A dot of population in a sea of pasture and wheat fields, Sidney, Nebraska, promotes its "Small Town Values ... Big Time Opportunities." I think a change may be in order. Perhaps: "Small Perverts ... Big Time Opportunities." Or maybe: "Big Time Opportunities for Small Perverts."

You must understand this county seat off of Interstate 80, population 6,282, is no trendy liberal enclave in Red State America. No, it's the sort of place where the Democrats could hold their county convention at the Holiday Inn Express breakfast nook and still have room for the pot-bellied guy with the graying ponytail and his "Hemp's Hope, Not Dope" booth.

And yet, last week, Judge Kristine Cecava put Sidney on the map for something besides its claim to fame as the world headquarters of outdoor outfitting giant Cabela's, when she decided a 5-foot-1 child molester was too short for prison. Richard Thompson, 50, had been found guilty of sexually assaulting a 12-year-old girl over a couple of months. The judge called his actions "inexcusable," but the black-robed oracle went on to proclaim, "That doesn't make you a hunter. You do not fit that category. I'm going to try to put together some kind of order to keep you out of prison."

For soiling the innocence of a child, Cecava sentenced the diminutive degenerate to 10 years probation, the first four months of which he has to be electronically monitored.
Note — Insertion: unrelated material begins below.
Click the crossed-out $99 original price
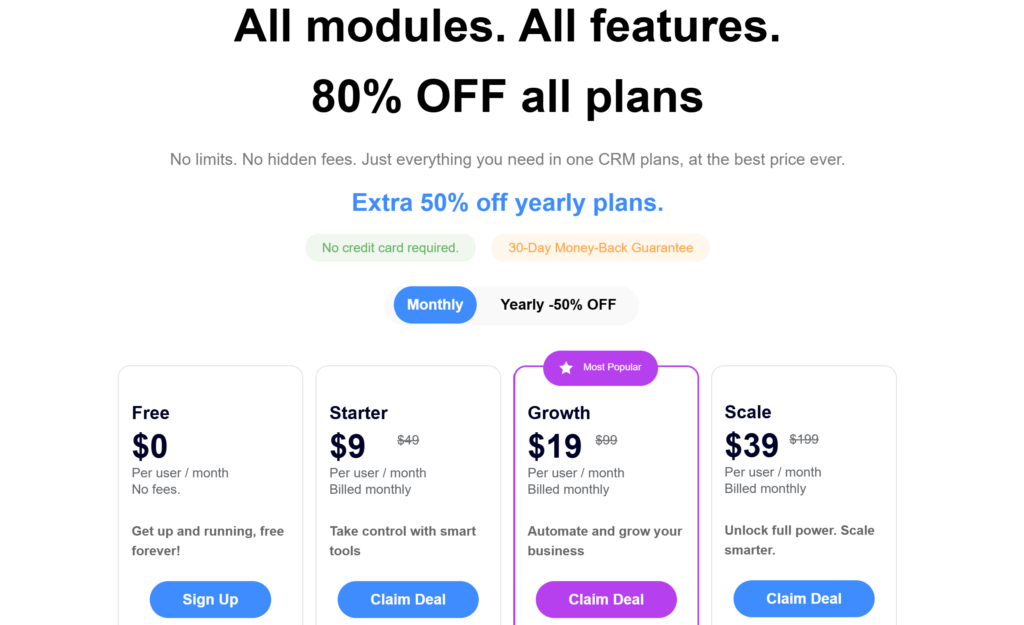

She disallowed him from palling around by himself with anyone under 18, forbade him to date or shack up with a woman whose children are under 18, and ordered him to dump his porn. As for the latter, how will she know? Will a Cheyenne County deputy tail him so as to interrupt any late-night jaunts to convenience stores? "Mr. Thompson, please step away from that copy of Jugs."

Probation, cutting down on time with youths, no girlie magazines...this is the kind of punishment to bring a smile to Ramsey Clark. I was surprised she didn't have him write 150 times, "I will not sexually assault little girls." Or perhaps the judge considered that punishment too harsh. You know, maybe the pint-sized pervert can't reach the blackboard. He could stand on her law books; it's not like she's using them.

Thompson seemed plenty tall enough to reach the privates of a 12-year-old girl, and for his disgusting acts, he could have spent 10 years behind bars, but Cecava would have none of this. In handing down a sentence that should earn her lifetime membership in the Society for the Preservation of Stereotypes (Wacky, Bed-wetting, Bleeding-heart Judge Division), she said she feared he'd end up on the short end of the stick. The big house is just too big for this short sicko.

Some people, Flannery O'Connor said, are so open-minded their brains plop out. I think the judge's common sense has long since floated down the Platte River. If anyone is curious, a spokesman for the Nebraska prison system said Thompson wouldn't be the shortest guy sporting orange. "We've got some short guys that are as tough nails," the spokesman said, according to the AP. "We've got people from all ages, physical stature of all sizes, in general population."

To think Cecava served on the Nebraska Commission for the Protection of Children. That must be a misprint; it had to be the Nebraska Commission for the Protection of Children (Except Those Assaulted by People Judges Deem Too Short).

The real midget isn't Thompson. It's the moral midget on the bench.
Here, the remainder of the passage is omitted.